[Excerpts from a dataset]:
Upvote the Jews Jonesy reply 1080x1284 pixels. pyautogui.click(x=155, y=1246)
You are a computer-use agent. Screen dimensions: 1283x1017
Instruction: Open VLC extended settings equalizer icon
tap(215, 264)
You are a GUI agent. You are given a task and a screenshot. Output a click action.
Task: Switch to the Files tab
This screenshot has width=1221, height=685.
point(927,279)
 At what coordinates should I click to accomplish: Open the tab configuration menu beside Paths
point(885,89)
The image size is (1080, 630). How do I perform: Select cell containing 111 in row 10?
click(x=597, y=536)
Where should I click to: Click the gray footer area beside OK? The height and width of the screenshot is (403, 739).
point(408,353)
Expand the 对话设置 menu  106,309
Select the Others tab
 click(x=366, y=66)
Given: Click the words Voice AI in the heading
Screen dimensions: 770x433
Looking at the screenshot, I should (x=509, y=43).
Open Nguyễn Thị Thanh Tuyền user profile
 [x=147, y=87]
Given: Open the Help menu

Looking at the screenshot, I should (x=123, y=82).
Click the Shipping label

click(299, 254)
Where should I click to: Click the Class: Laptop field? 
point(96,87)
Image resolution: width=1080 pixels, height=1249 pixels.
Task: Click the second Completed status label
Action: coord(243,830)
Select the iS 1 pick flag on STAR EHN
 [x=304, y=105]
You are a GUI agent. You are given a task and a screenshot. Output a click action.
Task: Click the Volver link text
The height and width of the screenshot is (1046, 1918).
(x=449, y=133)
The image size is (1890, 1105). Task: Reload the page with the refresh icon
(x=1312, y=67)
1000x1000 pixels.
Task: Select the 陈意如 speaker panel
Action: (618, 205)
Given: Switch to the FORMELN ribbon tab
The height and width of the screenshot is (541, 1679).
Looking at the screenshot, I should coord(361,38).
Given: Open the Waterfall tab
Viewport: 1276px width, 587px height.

[YOUR OBJECTIVE]: Every line of the records above where the string "Switch" is found should be copied.

[ANSWER TO THIS PROBLEM]:
Task: Switch to the Files tab
Given: Switch to the FORMELN ribbon tab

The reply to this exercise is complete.